(DATA FOR THIS EXERCISE Opens)

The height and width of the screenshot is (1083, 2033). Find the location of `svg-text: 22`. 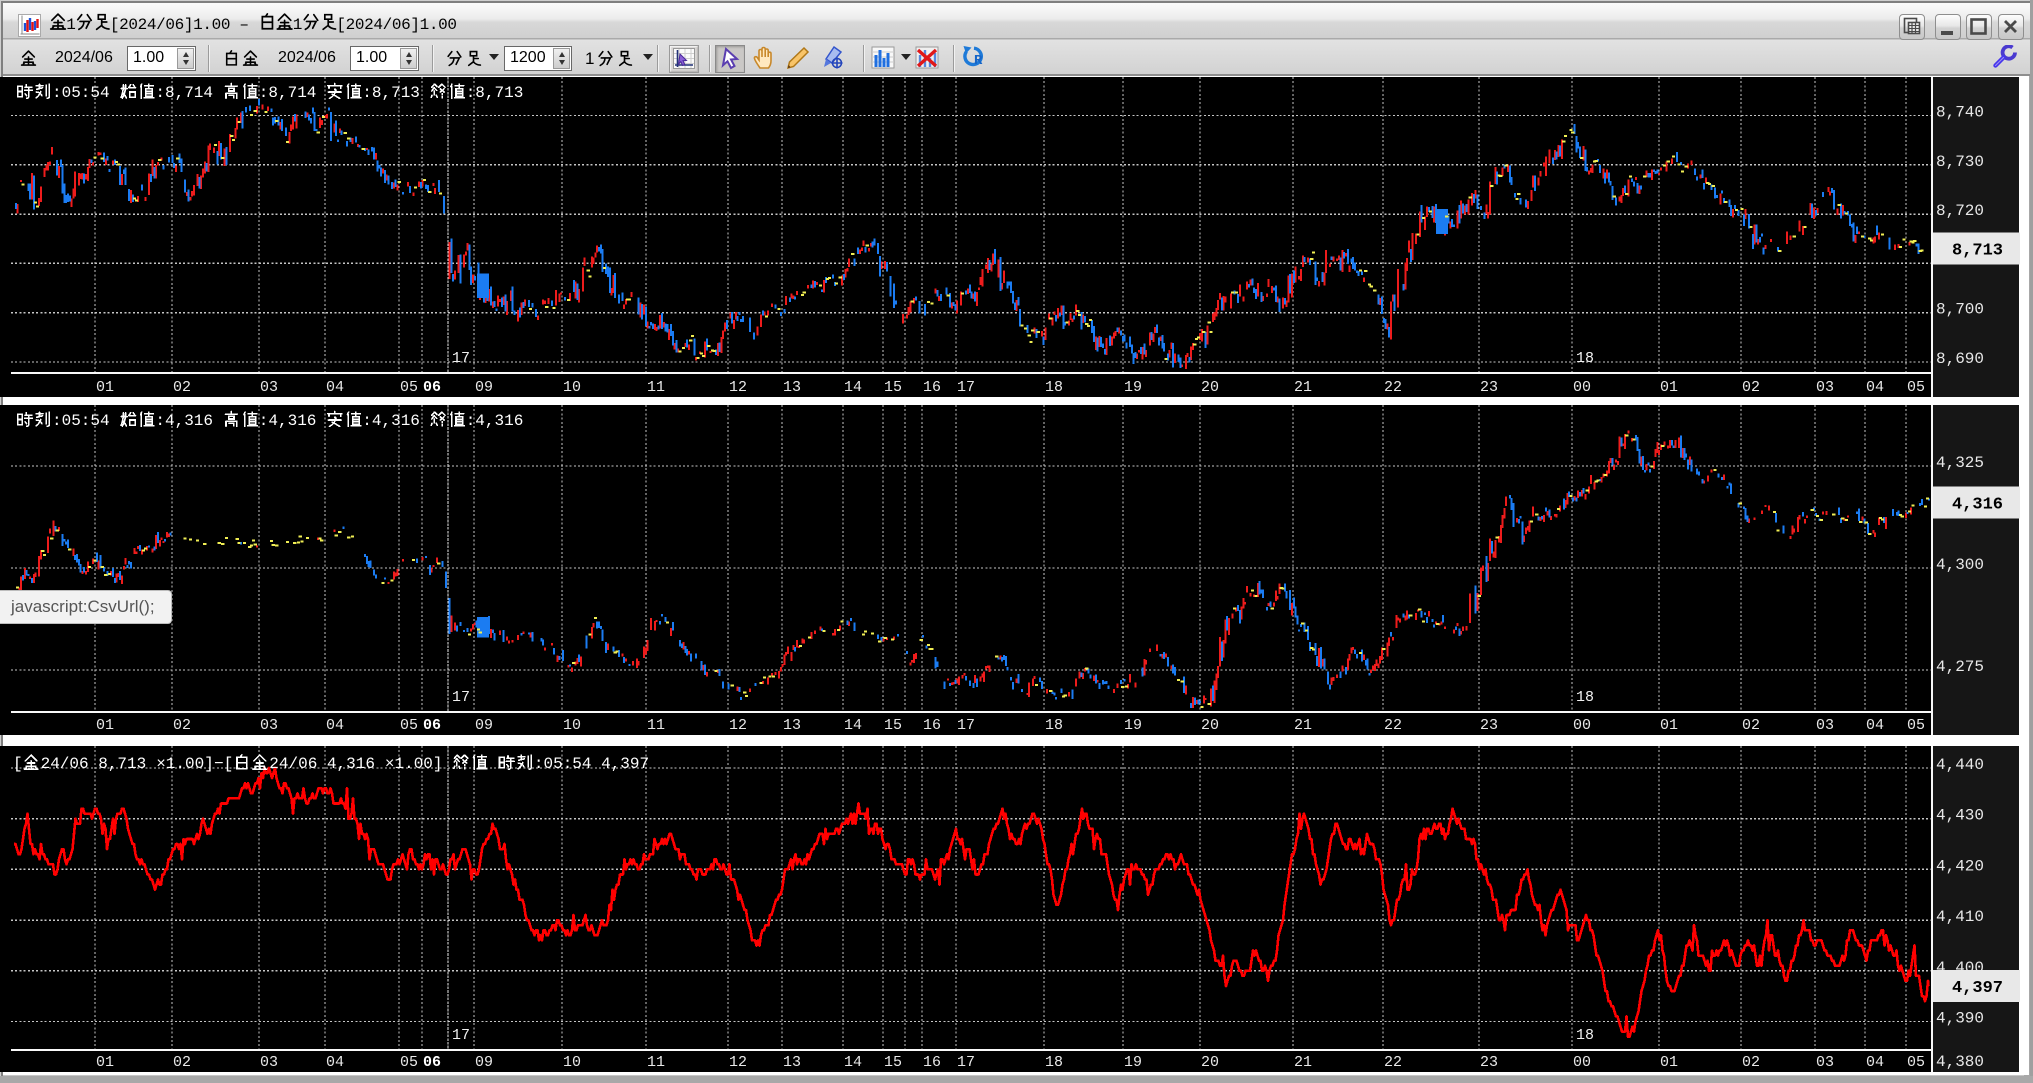

svg-text: 22 is located at coordinates (1393, 388).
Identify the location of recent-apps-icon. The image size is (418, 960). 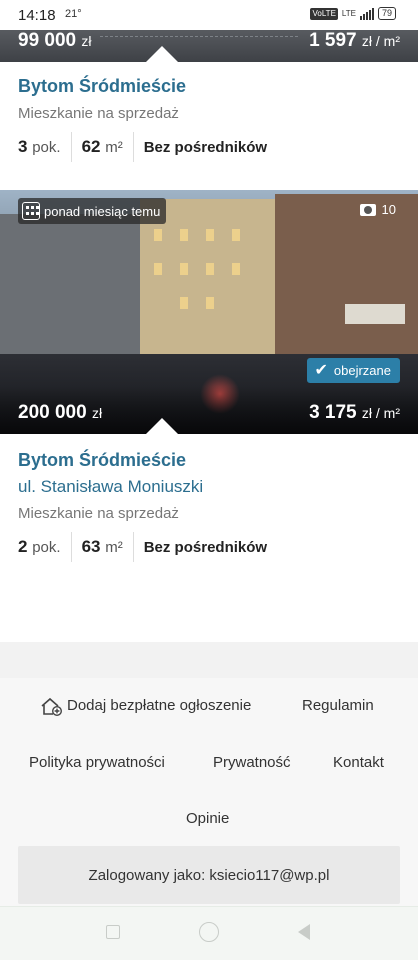
(113, 932).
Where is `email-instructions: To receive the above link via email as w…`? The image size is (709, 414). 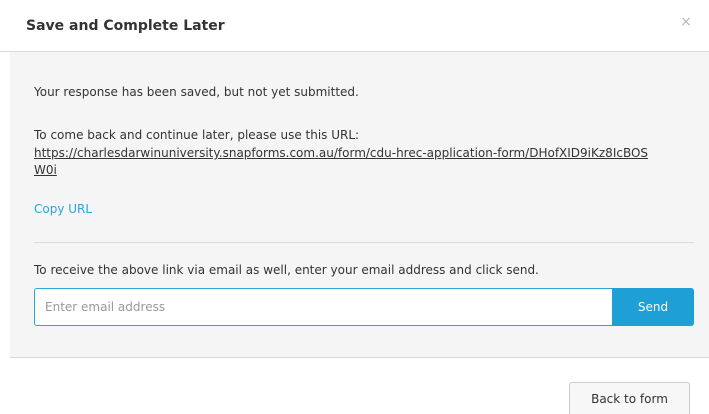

(DATA FOR THIS EXERCISE Closes)

ASSIGNED TASK - Edit the entries above so that every "location" becomes "position", changing nothing else, and omit the pictures from your version.

RESPONSE TO THE EXERCISE -
The height and width of the screenshot is (1083, 2033). Find the position of `svg-text: 22`. 

svg-text: 22 is located at coordinates (1393, 388).
Identify the position of recent-apps-icon. The image size is (418, 960). 
(113, 932).
Where is `email-instructions: To receive the above link via email as w…`? The image size is (709, 414). 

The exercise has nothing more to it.